TASK MATERIAL:

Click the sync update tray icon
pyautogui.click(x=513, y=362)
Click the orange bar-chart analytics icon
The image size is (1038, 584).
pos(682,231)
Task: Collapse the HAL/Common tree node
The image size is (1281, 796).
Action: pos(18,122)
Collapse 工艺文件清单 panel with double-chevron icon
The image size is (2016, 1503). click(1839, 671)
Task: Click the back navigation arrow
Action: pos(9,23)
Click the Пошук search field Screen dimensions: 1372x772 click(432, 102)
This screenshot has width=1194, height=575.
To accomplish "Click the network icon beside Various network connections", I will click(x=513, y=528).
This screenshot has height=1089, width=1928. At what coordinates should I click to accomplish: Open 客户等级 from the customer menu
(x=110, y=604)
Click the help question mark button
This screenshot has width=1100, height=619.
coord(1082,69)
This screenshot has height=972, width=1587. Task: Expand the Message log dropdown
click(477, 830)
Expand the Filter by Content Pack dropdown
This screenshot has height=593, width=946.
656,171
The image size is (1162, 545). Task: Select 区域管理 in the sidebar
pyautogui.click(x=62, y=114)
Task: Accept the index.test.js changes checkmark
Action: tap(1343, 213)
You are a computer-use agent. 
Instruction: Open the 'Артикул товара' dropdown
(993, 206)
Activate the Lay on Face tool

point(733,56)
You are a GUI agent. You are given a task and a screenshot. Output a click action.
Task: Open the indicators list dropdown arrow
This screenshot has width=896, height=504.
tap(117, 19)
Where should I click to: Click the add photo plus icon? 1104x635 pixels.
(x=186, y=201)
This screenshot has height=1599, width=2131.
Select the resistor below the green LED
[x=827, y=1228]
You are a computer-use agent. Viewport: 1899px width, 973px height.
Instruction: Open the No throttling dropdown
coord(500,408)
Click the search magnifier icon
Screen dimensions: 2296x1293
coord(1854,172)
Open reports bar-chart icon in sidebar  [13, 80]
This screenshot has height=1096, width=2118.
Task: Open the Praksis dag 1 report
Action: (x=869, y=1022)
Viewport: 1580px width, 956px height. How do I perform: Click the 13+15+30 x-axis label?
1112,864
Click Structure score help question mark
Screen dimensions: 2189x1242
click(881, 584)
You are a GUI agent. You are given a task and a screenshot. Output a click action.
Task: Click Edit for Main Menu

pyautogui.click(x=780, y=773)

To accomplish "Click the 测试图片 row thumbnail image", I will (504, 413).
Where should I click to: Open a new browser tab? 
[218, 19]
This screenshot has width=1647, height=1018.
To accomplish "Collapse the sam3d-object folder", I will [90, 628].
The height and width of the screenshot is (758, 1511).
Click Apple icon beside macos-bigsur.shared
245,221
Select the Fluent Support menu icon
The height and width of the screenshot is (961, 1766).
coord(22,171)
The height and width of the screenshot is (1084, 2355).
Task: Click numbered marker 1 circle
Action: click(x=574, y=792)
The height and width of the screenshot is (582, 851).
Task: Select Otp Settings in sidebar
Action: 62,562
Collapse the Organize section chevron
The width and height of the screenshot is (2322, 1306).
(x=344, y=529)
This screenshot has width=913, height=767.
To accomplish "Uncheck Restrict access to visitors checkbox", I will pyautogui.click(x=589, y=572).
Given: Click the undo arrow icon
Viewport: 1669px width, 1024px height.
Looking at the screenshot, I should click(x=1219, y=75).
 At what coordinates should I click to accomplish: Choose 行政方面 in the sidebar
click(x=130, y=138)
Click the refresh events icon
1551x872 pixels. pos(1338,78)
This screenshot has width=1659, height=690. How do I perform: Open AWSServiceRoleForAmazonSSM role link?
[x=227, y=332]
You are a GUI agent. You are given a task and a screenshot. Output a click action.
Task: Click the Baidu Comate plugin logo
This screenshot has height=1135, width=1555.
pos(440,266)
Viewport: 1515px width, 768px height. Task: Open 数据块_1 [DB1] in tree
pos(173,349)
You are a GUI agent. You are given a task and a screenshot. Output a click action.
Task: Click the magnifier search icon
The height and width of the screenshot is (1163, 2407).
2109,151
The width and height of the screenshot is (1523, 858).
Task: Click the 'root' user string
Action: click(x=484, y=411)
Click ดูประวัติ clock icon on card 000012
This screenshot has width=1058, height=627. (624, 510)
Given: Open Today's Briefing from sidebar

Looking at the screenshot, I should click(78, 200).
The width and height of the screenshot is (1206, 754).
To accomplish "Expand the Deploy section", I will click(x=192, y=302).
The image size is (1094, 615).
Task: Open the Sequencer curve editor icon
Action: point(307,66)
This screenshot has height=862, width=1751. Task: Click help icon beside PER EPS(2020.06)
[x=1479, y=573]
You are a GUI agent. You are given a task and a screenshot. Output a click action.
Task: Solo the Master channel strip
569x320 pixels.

WHAT YOU ARE ASKED TO DO:
Transcribe the data word for word.

FINAL ANSWER:
Click the sync update tray icon
pyautogui.click(x=513, y=362)
Click the orange bar-chart analytics icon
The image size is (1038, 584).
pos(682,231)
Task: Collapse the HAL/Common tree node
The image size is (1281, 796).
Action: pos(18,122)
Collapse 工艺文件清单 panel with double-chevron icon
The image size is (2016, 1503). click(1839, 671)
Task: Click the back navigation arrow
Action: pos(9,23)
Click the Пошук search field Screen dimensions: 1372x772 click(432, 102)
This screenshot has width=1194, height=575.
To accomplish "Click the network icon beside Various network connections", I will click(x=513, y=528).
This screenshot has height=1089, width=1928. At what coordinates should I click to accomplish: Open 客户等级 from the customer menu
(x=110, y=604)
Click the help question mark button
This screenshot has width=1100, height=619.
coord(1082,69)
This screenshot has height=972, width=1587. Task: Expand the Message log dropdown
click(477, 830)
Expand the Filter by Content Pack dropdown
This screenshot has height=593, width=946.
656,171
The image size is (1162, 545). Task: Select 区域管理 in the sidebar
pyautogui.click(x=62, y=114)
Task: Accept the index.test.js changes checkmark
Action: tap(1343, 213)
You are a computer-use agent. 
Instruction: Open the 'Артикул товара' dropdown
(993, 206)
Activate the Lay on Face tool

point(733,56)
You are a GUI agent. You are given a task and a screenshot. Output a click action.
Task: Open the indicators list dropdown arrow
This screenshot has width=896, height=504.
tap(117, 19)
Where should I click to: Click the add photo plus icon? 1104x635 pixels.
(x=186, y=201)
This screenshot has height=1599, width=2131.
Select the resistor below the green LED
[x=827, y=1228]
You are a computer-use agent. Viewport: 1899px width, 973px height.
Instruction: Open the No throttling dropdown
coord(500,408)
Click the search magnifier icon
Screen dimensions: 2296x1293
coord(1854,172)
Open reports bar-chart icon in sidebar  [13, 80]
This screenshot has height=1096, width=2118.
Task: Open the Praksis dag 1 report
Action: (x=869, y=1022)
Viewport: 1580px width, 956px height. How do I perform: Click the 13+15+30 x-axis label?
1112,864
Click Structure score help question mark
Screen dimensions: 2189x1242
click(881, 584)
You are a GUI agent. You are given a task and a screenshot. Output a click action.
Task: Click Edit for Main Menu

pyautogui.click(x=780, y=773)

To accomplish "Click the 测试图片 row thumbnail image", I will (504, 413).
Where should I click to: Open a new browser tab? 
[218, 19]
This screenshot has width=1647, height=1018.
To accomplish "Collapse the sam3d-object folder", I will [90, 628].
The height and width of the screenshot is (758, 1511).
Click Apple icon beside macos-bigsur.shared
245,221
Select the Fluent Support menu icon
The height and width of the screenshot is (961, 1766).
coord(22,171)
The height and width of the screenshot is (1084, 2355).
Task: Click numbered marker 1 circle
Action: click(x=574, y=792)
The height and width of the screenshot is (582, 851).
Task: Select Otp Settings in sidebar
Action: 62,562
Collapse the Organize section chevron
The width and height of the screenshot is (2322, 1306).
(x=344, y=529)
This screenshot has width=913, height=767.
To accomplish "Uncheck Restrict access to visitors checkbox", I will pyautogui.click(x=589, y=572).
Given: Click the undo arrow icon
Viewport: 1669px width, 1024px height.
Looking at the screenshot, I should click(x=1219, y=75).
 At what coordinates should I click to accomplish: Choose 行政方面 in the sidebar
click(x=130, y=138)
Click the refresh events icon
1551x872 pixels. pos(1338,78)
This screenshot has width=1659, height=690. How do I perform: Open AWSServiceRoleForAmazonSSM role link?
[x=227, y=332]
You are a GUI agent. You are given a task and a screenshot. Output a click action.
Task: Click the Baidu Comate plugin logo
This screenshot has height=1135, width=1555.
pos(440,266)
Viewport: 1515px width, 768px height. Task: Open 数据块_1 [DB1] in tree
pos(173,349)
You are a GUI agent. You are given a task and a screenshot. Output a click action.
Task: Click the magnifier search icon
The height and width of the screenshot is (1163, 2407).
2109,151
The width and height of the screenshot is (1523, 858).
Task: Click the 'root' user string
Action: click(x=484, y=411)
Click ดูประวัติ clock icon on card 000012
This screenshot has width=1058, height=627. (624, 510)
Given: Open Today's Briefing from sidebar

Looking at the screenshot, I should click(78, 200).
The width and height of the screenshot is (1206, 754).
To accomplish "Expand the Deploy section", I will click(x=192, y=302).
The image size is (1094, 615).
Task: Open the Sequencer curve editor icon
Action: point(307,66)
This screenshot has height=862, width=1751. Task: Click help icon beside PER EPS(2020.06)
[x=1479, y=573]
You are a GUI agent. You are given a task and a screenshot. Output a click action.
Task: Solo the Master channel strip
569x320 pixels.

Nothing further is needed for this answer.